Banco de Mexico governors vote to keep overnight interest rate at 3¾%

By Caroline Salls

Pittsburgh, March 18 – The board of governors of Banco de Mexico decided to keep the bank’s overnight interbank interest rate at 3¾%, according to a Friday news release.

The board said the prospects for global growth and recovery continued to deteriorate in February, reflecting the weakening of most advanced economies, a persistent slowdown in emerging markets and stagnation that has been observed in world trade.

In the United States, the bank said some indicators suggest a moderate recovery in activity in the first quarter.

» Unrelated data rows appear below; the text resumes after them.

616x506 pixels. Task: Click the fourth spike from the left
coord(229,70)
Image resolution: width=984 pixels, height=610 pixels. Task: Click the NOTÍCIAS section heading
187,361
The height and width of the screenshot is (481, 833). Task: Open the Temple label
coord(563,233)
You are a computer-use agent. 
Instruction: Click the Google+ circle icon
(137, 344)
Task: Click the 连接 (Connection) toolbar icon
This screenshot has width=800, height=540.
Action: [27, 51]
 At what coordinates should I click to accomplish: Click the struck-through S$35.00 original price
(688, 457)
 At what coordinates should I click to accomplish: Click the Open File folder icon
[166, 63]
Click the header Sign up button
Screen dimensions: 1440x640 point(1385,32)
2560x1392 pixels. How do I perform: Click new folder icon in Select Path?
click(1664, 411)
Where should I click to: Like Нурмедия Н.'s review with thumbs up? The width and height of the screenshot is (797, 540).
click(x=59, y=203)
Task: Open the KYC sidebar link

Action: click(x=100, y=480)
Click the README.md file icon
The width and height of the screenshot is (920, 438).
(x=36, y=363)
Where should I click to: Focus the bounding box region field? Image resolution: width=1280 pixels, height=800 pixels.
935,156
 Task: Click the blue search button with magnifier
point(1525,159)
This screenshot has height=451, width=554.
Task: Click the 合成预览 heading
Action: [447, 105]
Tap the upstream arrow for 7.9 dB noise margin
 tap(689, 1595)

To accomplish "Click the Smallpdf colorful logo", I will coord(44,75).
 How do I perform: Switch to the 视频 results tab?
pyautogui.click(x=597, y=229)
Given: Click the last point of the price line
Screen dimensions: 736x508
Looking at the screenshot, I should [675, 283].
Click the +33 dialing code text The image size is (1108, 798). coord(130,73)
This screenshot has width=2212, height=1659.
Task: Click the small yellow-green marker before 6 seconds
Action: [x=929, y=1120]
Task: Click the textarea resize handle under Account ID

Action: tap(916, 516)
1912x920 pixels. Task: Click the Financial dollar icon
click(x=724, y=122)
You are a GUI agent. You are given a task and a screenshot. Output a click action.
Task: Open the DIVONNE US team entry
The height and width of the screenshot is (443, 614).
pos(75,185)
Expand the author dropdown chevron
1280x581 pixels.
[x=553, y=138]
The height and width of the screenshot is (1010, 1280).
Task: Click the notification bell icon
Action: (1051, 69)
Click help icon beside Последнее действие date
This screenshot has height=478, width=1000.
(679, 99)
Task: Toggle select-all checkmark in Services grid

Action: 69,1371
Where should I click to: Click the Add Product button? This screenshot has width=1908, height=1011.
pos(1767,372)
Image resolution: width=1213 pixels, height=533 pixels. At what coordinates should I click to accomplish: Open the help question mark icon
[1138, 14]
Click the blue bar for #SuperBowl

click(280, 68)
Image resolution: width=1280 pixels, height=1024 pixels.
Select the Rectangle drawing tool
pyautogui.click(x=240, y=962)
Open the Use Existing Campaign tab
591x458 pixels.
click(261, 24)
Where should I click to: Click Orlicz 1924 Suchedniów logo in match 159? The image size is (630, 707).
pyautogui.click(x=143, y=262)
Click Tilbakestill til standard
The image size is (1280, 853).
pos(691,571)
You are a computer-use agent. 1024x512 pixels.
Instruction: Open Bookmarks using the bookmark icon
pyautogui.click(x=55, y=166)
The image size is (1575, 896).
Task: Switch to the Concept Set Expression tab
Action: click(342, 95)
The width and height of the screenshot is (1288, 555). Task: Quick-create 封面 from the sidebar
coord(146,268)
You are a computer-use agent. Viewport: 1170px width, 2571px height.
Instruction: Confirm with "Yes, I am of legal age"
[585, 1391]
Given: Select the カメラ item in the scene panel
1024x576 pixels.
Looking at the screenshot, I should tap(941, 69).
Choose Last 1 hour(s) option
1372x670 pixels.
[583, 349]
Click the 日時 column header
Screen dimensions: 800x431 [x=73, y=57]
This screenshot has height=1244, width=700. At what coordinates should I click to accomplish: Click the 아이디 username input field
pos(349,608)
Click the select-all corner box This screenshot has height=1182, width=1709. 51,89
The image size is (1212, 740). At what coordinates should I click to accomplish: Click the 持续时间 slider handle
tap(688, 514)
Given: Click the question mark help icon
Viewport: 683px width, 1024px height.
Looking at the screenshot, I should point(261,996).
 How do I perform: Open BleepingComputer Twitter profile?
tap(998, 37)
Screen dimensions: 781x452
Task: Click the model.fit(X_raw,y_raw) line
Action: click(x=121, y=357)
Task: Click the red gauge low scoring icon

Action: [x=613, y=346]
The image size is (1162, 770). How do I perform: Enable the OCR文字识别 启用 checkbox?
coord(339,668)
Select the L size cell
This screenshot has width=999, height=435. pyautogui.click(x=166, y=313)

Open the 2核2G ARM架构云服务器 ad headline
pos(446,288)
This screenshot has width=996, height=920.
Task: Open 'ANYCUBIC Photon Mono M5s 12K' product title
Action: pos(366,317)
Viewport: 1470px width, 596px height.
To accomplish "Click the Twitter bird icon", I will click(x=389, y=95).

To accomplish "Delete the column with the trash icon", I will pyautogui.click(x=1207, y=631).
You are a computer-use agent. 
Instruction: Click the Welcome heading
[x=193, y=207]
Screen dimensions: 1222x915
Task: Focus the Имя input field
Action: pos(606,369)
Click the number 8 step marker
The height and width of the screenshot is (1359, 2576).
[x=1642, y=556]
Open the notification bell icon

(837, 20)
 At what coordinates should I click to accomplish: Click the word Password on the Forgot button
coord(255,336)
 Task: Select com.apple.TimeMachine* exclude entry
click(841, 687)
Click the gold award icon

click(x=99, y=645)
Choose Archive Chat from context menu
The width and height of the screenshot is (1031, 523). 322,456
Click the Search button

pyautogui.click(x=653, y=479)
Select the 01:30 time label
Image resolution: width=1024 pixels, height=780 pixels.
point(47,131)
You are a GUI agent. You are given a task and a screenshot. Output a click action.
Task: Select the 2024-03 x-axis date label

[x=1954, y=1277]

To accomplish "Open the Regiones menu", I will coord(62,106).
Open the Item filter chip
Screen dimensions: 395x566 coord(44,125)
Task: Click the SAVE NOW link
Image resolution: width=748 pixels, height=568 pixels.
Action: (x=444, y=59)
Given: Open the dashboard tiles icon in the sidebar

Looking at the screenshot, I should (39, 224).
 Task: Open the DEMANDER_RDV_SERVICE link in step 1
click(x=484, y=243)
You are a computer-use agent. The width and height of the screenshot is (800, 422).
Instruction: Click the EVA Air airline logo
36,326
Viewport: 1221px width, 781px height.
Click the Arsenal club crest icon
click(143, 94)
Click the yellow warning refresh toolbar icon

The board said weakness continued in the industrial sector, although a recovery in manufacturing is perceived. Meanwhile, the bank said the labor market continued to improve. As a result of these factors, the bank said headline inflation remains low, and some recovery has been seen.

In its March decision, the Federal Reserve kept its policy rate unchanged, the board said, revealing that increases will be even more gradual than previously anticipated. The Fed also confirmed that future adjustments will continue to depend on the observed and expected evolution of employment and inflation, while economic and global financial conditions continue to pose risks to growth and inflation in the United States.

The bank said concerns about the strength of economic recovery, low inflation and the financial health of banks have increased in the euro area. Consequently, the European Central Bank announced in March more aggressive measures expected to boost inflation and sustain economic recovery monetary easing. The board said the Bank of Japan also continued to implement monetary stimulus measures, reaffirming the expectation of prolonged divergence of monetary policies in the major advanced economies.

As for China, the bank said uncertainty about its financial strength, its growth prospects and the effectiveness of economic policies persists, representing a risk factor for global growth and stability of the international financial system.

In this context, the bank said the risk cannot be excluded that emerging economies, especially those with greater vulnerabilities, face a messy financial adjustment process.

From mid-February to date, the board said there has been a reduction in international financial volatility. In Mexico, the bank said extraordinary measures taken on Feb. 17 by the Secretariat of Finance and Public Credit and Banco de Mexico broke the negative trend of the price of the national currency.

However, the board said another increase in international financial volatility cannot be ruled out.

The board said the pace of expansion of economic activity in Mexico showed a slowdown in recent months compared to the third quarter of 2015. The bank said conditions remain slack in the economy and the labor market.

According to the release, general inflation remains below the target of 3%. In February, the bank said this indicator had a rebound. The board said the increase in overall inflation has also contributed to the gradual increase in core inflation. Medium-term and long-term inflation expectations held steady at 3.3%, the board said.

The bank said annual headline inflation is expected to temporarily increase to slightly more than 3% levels, but overall inflation is expected to close the year near the permanent objective.

By 2017, the board said both headline inflation and core inflation are expected to stabilize around the inflation target.